[lug] RLL vs. MFM. Quality vs. Coercivity.

Peter Hutnick peter-lists at hutnick.com
Tue Apr 1 19:18:21 MST 2003


> Peter> And as a litmus test: when I upgraded my the controller for my
> Peter> hard disks from an MFM to an RLL controller did the new
> Peter> controller "compress" my disks?
>
> Actually, I would say that yes, it did "compress" your disks as RLL
> recording involves writing more bits per track than MFM.
>
> http://kb.indiana.edu/data/adlt.html :
>
>      RLL recording involves squeezing more bits into a track.
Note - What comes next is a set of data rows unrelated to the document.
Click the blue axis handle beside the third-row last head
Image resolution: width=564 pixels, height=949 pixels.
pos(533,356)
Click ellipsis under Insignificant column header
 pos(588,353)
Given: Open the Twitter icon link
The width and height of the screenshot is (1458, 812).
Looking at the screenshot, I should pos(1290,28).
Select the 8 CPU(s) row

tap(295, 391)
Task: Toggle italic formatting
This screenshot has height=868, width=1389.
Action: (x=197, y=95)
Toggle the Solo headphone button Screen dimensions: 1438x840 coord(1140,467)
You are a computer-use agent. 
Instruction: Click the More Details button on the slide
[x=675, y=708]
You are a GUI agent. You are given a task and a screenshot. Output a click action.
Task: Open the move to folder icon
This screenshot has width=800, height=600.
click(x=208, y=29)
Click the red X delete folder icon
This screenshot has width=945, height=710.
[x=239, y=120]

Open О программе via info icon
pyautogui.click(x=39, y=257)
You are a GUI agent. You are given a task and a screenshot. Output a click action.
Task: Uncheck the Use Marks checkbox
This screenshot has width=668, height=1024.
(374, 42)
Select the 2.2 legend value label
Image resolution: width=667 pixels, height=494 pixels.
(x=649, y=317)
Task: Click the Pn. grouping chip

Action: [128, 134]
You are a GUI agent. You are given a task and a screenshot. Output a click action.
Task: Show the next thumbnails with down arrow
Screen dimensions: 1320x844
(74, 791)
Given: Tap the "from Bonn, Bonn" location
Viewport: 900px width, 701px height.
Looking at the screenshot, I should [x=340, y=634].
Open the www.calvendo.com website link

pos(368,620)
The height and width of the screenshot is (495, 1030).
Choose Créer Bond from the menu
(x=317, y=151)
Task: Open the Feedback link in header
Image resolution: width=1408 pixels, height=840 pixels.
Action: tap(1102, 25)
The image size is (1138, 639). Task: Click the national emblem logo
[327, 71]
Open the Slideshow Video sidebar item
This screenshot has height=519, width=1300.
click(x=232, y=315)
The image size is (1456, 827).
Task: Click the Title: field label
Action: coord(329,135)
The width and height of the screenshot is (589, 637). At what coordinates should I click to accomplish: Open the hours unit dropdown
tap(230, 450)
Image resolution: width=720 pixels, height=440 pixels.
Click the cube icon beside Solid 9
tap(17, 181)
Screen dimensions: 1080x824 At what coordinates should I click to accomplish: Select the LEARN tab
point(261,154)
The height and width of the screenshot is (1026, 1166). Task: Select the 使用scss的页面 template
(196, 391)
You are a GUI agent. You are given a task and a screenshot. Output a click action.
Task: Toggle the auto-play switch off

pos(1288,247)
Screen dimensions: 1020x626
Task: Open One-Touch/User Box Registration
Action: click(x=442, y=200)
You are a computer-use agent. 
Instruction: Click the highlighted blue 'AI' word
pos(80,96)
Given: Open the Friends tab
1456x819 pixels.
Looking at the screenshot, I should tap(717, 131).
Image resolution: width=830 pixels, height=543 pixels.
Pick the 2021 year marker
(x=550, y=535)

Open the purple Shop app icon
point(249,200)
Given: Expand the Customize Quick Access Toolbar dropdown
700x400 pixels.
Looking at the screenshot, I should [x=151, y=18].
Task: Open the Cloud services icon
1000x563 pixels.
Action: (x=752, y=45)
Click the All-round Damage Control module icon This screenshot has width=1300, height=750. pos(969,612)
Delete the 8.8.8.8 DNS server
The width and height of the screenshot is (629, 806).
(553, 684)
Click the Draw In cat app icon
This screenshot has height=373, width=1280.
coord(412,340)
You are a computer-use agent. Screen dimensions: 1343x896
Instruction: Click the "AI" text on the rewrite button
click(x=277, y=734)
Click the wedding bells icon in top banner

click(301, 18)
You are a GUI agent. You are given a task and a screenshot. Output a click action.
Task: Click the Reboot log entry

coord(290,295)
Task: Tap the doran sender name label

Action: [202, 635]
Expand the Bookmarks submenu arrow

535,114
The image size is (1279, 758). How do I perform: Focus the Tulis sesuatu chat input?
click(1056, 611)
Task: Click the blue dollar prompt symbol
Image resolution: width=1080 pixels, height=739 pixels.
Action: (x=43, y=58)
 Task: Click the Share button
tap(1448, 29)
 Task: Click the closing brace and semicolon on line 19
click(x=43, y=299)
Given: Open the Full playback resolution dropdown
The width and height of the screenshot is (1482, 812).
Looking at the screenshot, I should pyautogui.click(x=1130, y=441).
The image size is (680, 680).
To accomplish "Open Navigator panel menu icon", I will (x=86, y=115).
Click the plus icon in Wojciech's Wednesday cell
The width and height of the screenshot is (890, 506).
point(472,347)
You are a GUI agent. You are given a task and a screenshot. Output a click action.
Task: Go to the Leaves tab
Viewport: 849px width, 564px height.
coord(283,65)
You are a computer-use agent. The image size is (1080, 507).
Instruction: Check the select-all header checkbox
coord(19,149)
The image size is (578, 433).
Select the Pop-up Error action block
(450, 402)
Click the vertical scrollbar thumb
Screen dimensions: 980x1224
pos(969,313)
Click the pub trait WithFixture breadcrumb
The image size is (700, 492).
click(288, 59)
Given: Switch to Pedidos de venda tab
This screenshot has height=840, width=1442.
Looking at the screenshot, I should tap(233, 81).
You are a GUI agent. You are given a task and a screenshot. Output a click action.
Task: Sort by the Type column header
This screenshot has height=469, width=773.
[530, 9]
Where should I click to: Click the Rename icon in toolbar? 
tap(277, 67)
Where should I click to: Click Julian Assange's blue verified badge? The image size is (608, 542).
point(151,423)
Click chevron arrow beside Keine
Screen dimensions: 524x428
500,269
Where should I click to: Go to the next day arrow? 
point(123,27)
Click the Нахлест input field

This is
> accomplished by using a larger number of sectors (27 rather than 17
> or 19), and requires a better quality drive medium than that
>      required for MFM. RLL recording results in a roughly 50% increase
> in capacity over MFM recording, given the same physical hard
>      drive.

This is flatly wrong in one way and very misleading in another.

Yes, there are more sectors per track, but this DOES NOT require "better
quality drive medium" because the flux transitions occur at the exact same
density.  Don't take my word for it, but suspect your source on that one.

To take it to an even finer point: is (7 bit) ASCII a /compressed form/ of
(8 bit) EBCDIC?

I'm getting waaay off course here, but suspect anything that talks about
the "quality" of media regarding data density.  While the minimal level of
constancy and quality control required increases with data density, the
attribute in question when it comes to how many flux transitions can be
stored by area is coercivity.  That's why those punches that let you
format 720k floppies to 1.44M didn't work very well.  Not, as is/was
commonly thought, because 720k floppies were of lower "quality."